When reviewing a Complete Blood Count (CBC) panel, two values relate directly to red blood cell health: Red Blood Cell count (RBC) and Red Cell Distribution Width (RDW). The CBC is a routine laboratory test that examines the cellular components circulating in the bloodstream. RBC and RDW offer distinct but related information about the quantity and physical characteristics of the cells responsible for oxygen transport. Understanding these metrics helps medical professionals interpret blood work and differentiate between various conditions affecting blood production.
Red Blood Cells and Their Function
Red Blood Cells (RBCs) are the most numerous cell type in the blood, primarily tasked with moving oxygen from the lungs to body tissues. The RBC count measures the total number of these cells present in a specific volume of blood. A low RBC count often suggests anemia, a condition where the body lacks enough healthy red cells to carry adequate oxygen. Conversely, a count that is too high, known as polycythemia, can cause blood flow issues due to increased blood thickness.
While the RBC count measures quantity, the Mean Corpuscular Volume (MCV) measures the average size of the red blood cells. MCV is an index used to classify anemias based on cell size: small-celled (microcytic), normal-sized (normocytic), or large-celled (macrocytic). A low MCV indicates the average red cell is smaller than the normal range. Because this average measurement can mask underlying issues, the RDW measurement is also included on the panel.
Red Cell Distribution Width (RDW): A Measure of Variation
Red Cell Distribution Width (RDW) measures the degree of variation in the size of circulating red blood cells. Unlike MCV, which reports the average size, RDW quantifies the uniformity of the cell population. This value is expressed as a percentage, indicating how much cell sizes deviate from the average. A high RDW value signifies significant variation in cell size, a condition known as anisocytosis.
A normal RDW suggests that most red blood cells are similar in size, typically falling within a standard range of 11% to 15%. An elevated RDW suggests the body is producing and maintaining red cells of vastly different sizes. This variation often occurs when the bone marrow compensates for a deficiency or disease by releasing new cells structurally different from older cells. The presence of both small and large cells increases the RDW, even if the overall MCV average remains normal.
RDW is a sensitive indicator because its value can increase early in the development of certain conditions, sometimes before the MCV or RBC count changes noticeably. For example, when a nutritional deficiency begins, the bone marrow starts producing new, misshapen cells that quickly raise the RDW. This early elevation signals a problem before the average cell size is significantly affected.

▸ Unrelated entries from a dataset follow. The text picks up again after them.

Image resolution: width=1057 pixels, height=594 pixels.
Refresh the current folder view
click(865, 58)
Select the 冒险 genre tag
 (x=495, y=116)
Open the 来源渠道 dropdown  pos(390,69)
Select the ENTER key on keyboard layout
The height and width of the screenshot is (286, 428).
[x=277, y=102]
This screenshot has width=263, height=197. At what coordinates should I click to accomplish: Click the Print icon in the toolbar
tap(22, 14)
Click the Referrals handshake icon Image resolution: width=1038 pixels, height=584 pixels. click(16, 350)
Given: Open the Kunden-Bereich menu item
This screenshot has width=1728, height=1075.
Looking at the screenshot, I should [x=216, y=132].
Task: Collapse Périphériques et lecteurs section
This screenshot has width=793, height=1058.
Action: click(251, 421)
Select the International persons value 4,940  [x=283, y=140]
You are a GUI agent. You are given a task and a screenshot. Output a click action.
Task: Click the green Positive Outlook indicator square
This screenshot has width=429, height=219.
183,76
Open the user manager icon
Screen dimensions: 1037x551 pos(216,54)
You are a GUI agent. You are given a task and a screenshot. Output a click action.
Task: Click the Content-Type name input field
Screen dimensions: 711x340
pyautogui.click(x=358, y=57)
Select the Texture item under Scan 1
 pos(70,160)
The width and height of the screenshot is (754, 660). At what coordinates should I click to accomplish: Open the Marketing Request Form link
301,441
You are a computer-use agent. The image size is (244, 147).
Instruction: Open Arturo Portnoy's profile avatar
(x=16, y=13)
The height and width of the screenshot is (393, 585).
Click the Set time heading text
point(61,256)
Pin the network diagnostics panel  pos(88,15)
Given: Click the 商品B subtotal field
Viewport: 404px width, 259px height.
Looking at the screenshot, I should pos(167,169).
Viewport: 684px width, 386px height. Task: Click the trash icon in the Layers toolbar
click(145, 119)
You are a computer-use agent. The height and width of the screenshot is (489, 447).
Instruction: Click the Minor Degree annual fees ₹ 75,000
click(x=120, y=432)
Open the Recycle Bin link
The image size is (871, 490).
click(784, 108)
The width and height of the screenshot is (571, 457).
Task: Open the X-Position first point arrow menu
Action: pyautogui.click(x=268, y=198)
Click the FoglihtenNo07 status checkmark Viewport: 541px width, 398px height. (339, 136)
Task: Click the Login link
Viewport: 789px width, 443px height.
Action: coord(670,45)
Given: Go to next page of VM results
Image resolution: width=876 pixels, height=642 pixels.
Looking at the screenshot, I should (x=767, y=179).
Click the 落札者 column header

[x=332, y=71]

Clinical Interpretation and Diagnostic Patterns
The RDW is most valuable when interpreted alongside the MCV, allowing professionals to differentiate between various causes of anemia. This joint analysis creates specific diagnostic patterns that help narrow down possibilities. For instance, a low MCV combined with a normal RDW suggests a condition where all cells are uniformly small. This pattern is characteristic of genetic conditions, such as heterozygous thalassemia, where red cells are consistently smaller than normal, but size variation is low.
A different pattern emerges when the MCV is low and the RDW is high. This combination strongly suggests Iron Deficiency Anemia, especially in early stages. The deficiency leads to the production of small red cells (low MCV). However, because the deficiency develops over time, the blood contains a mix of older, normal-sized cells and newer, smaller cells, resulting in high size variation (high RDW).
When the MCV is high, indicating large red blood cells, the RDW helps refine the diagnosis. A high MCV paired with a high RDW suggests a nutritional deficiency involving Folate or Vitamin B12, leading to megaloblastic anemia. These deficiencies cause the bone marrow to produce abnormally large and variably sized cells. Conversely, a high MCV with a normal RDW may point toward other causes of macrocytosis, such as some forms of liver disease.
The RDW is useful for identifying two distinct populations of red blood cells, a situation the average MCV alone would fail to detect. This occurs in “dimorphic” anemia, such as when a patient with a pre-existing macrocytic anemia develops a new microcytic one. Interpreting RDW and RBC count alongside MCV guides the need for specific follow-up tests, allowing for a more targeted determination of the underlying health issue.